Work to begin on a bottle-necked, Charlotte-area highway exit. Here’s what we know.

I-77 north bound traffic slowly advances at a crawl during the 5:00 PM commute on Oct. 02,2014, photo taken from the Gilead Road bridge at exit 23 in Huntersville.

Work is scheduled to begin Monday to eliminate decades-old bottlenecks at a Charlotte-area highway exit.

Interstate 77 Gilead Road Exit 23 in Huntersville is getting the same type of “diverging diamond” interchange that has cleared traffic messes elsewhere in the Carolinas and other states over the past decade, including I-77 Cornelius Exit 28 at Lake Norman.

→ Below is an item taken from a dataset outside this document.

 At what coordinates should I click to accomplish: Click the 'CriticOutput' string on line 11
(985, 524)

Traffic flows more smoothly because drivers no longer stack up at lights where the highway exit ramps meet the main road. Drivers on the main road no longer have lights to stop at before heading onto the interstate.

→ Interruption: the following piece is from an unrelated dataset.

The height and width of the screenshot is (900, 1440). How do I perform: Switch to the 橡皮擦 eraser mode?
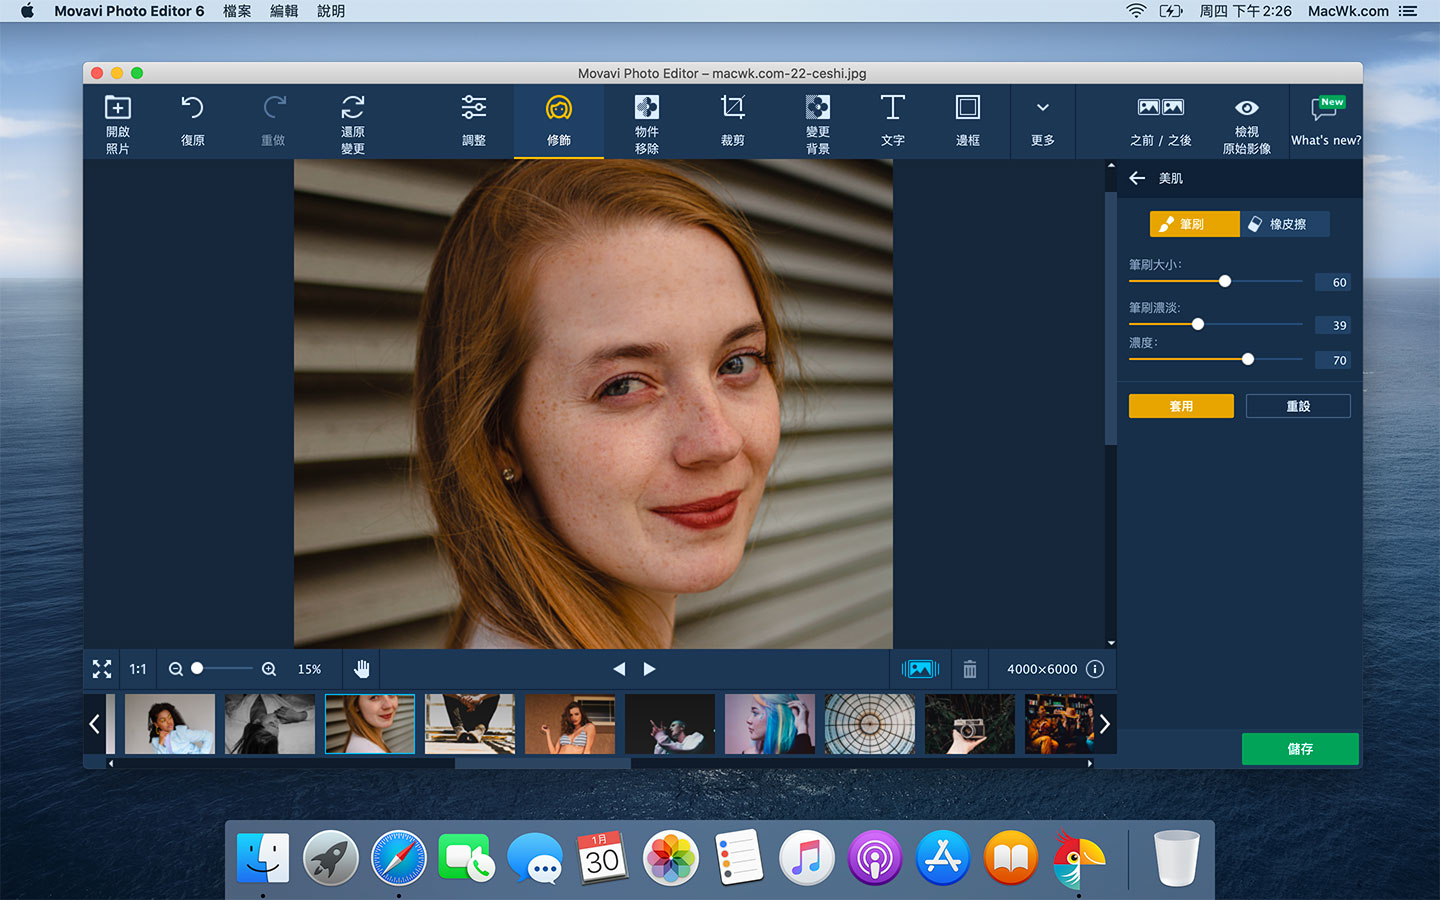click(x=1285, y=224)
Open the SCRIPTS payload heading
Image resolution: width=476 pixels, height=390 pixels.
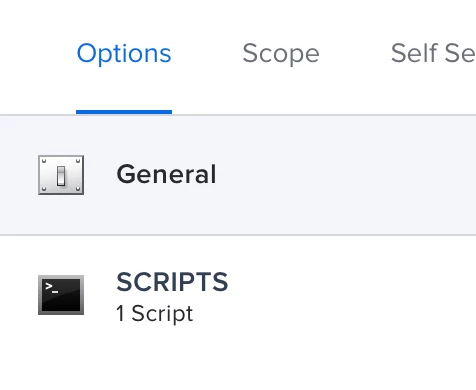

“Is there a negative here?” former Cornelius commissioner Jim Bensman asked a North Carolina Department of Transportation official back in 2010 when the agency revealed its diverging diamond plans for Exit 28, The Charlotte Observer reported at the time.

“We’re all shocked an idea this good could come out of France,” Cornelius commissioner Dave Gilroy quipped before the board voted to approve the plan. “... Safe to say, our feelings (about diverging diamonds) are extremely positive.”’

At the time, only one intersection in the U.S. had a diverging diamond, in Springfield, Missouri.

Diverging diamonds are now everywhere. One opened last Monday, Sept. 13, at the Gold Hill Road and I-77 intersection in Fort Mill, S.C., The (Rock Hill) Herald reported.

The town of Huntersville on Friday tweeted a picture of an electronic NCDOT sign announcing what town officials said was Monday’s start date on the Exit 23 diverging diamond.

“WE HAVE SEEN THE SIGNS - NOW WE HAVE SOME ANSWERS!” the town tweeted. “According to NCDOT, they will begin construction next week on the interchange of I-77 & Gilead Road for a new bridge which will become a diverging diamond interchange.”

The expected completion date and other project details weren’t available Saturday.

“We will share more information as it becomes available,” the town promised on Twitter.

Diverging diamonds typically take mere months to complete, because the design is configured into the existing road network, but it wasn’t known Saturday if that will the case with Exit 23.

NCDOT revealed plans for the diverging diamond in 2014, according to the NCDOT Exit 23 project page.

At the time, the state intended to complete the interchange by 2018, according to the project page.

The project will improve Gilead Road from Reese Boulevard to U.S. 21, highway officials said on the page.